Abstract
The BLAST program [Altschul et al., 1990, J. Mol. Biol., 215:403-410] stands as a widely used tool for the search of the most similar sequences, while the iterative Ψ-BLAST program [Altschul et al., 1997, Nucl. Acids Res., 25:3389-3402] offers a high sensitivity for detecting remote homologs of the query sequence through an iterative usage of the BLAST search. However, the number of iterations that have to be used by the Ψ-BLAST is rather poorly justified in the literature. Our study shows that, as the number of iterations increases, Ψ-BLAST rapidly loses the ability to be guided by the query sequence in the search for homologs.

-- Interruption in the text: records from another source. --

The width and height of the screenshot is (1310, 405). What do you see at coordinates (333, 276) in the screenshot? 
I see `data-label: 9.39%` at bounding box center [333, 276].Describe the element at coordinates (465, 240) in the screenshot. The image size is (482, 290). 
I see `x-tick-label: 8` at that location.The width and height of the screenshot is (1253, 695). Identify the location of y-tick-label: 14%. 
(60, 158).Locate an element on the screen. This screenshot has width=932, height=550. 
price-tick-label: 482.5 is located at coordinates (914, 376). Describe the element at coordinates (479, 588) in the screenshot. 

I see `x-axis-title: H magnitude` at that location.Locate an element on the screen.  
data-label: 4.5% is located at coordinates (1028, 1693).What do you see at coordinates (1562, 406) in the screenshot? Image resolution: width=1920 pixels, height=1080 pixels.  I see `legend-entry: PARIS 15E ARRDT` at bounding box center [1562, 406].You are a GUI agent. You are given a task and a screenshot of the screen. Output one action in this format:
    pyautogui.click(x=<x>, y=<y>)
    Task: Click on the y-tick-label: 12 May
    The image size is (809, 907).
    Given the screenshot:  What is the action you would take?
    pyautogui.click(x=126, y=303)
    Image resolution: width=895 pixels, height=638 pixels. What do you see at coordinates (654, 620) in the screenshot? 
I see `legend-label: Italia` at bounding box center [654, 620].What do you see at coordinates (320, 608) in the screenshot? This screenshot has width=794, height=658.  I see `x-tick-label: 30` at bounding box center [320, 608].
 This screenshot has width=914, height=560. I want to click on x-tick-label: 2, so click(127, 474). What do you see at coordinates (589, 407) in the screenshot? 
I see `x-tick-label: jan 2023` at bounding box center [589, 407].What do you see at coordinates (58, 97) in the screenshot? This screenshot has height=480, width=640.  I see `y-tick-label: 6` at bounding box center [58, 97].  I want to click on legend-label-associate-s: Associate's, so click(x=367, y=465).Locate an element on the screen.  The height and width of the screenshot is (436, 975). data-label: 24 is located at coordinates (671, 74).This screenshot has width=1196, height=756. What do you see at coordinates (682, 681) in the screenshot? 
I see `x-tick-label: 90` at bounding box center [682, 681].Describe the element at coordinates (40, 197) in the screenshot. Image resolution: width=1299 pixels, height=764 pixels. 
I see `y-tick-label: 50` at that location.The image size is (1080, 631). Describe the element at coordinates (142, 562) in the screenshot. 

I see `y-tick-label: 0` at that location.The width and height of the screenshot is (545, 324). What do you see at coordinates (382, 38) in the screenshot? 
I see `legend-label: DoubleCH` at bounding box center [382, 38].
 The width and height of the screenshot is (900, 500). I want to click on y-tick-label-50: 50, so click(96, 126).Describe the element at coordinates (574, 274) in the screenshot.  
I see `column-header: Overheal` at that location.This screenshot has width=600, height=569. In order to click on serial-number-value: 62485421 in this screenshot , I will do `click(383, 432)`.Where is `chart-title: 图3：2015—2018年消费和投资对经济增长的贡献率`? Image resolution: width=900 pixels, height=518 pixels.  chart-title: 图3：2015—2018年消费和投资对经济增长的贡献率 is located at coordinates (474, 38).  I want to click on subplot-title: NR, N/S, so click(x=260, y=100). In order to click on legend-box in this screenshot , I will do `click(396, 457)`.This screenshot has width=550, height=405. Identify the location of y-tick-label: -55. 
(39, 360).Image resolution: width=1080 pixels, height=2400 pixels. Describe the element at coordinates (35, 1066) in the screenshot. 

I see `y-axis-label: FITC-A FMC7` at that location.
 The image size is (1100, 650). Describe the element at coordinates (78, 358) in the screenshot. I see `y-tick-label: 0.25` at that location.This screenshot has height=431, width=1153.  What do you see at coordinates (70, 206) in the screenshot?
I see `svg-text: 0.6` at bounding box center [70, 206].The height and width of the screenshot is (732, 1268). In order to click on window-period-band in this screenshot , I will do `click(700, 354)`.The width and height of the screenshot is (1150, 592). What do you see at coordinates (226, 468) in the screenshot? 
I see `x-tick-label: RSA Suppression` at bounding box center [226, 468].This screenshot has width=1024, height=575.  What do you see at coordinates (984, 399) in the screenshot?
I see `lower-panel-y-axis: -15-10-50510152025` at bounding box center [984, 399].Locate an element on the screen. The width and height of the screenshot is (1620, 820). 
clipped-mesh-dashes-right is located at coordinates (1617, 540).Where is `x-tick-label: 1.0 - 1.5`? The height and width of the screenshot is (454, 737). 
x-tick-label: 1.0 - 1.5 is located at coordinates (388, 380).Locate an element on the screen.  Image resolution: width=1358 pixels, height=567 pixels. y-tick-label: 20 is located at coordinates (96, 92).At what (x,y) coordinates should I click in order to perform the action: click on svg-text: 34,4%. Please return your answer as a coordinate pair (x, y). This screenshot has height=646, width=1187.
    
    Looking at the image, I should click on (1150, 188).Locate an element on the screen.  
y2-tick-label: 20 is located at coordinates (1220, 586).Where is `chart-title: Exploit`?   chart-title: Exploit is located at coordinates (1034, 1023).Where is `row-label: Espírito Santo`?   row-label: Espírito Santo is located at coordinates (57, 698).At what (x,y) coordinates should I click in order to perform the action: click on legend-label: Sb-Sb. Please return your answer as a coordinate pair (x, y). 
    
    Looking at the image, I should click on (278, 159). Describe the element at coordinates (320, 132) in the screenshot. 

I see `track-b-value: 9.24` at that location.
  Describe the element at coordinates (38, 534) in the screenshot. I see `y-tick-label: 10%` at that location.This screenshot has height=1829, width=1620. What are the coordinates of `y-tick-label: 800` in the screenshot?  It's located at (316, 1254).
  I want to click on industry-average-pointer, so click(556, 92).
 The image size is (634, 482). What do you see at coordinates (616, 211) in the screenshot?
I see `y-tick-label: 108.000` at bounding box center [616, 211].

When working with the non-redundant (nr) sequence database of 2021, Ψ-BLAST, already after the second iteration, retains the query sequence at the top of the list of the found homologs to this sequence in only 18% of cases. Moreover, a query sequence is still listed among homologs found by Ψ-BLAST after the recommended 10 iterations [Altschul et al., 1997, Nucl. Acids Res., 25:3389-3402] in only 42% of cases. Using a considerably smaller nr database-2011 as a reference, we reveal that these effects intensify over time. Our findings underscore the necessity for circumspection when interpreting Ψ-BLAST outcomes; the degree of vigilance must increase with the database size. A vigilant monitoring of the position of the query sequence in the array of detected homologs is needed. We recommend using the disappearance of the query sequence from the list of homologs produced by Ψ-BLAST as a criterion to conclude the Ψ-BLAST iterations.
Competing Interest Statement
The authors have declared no competing interest.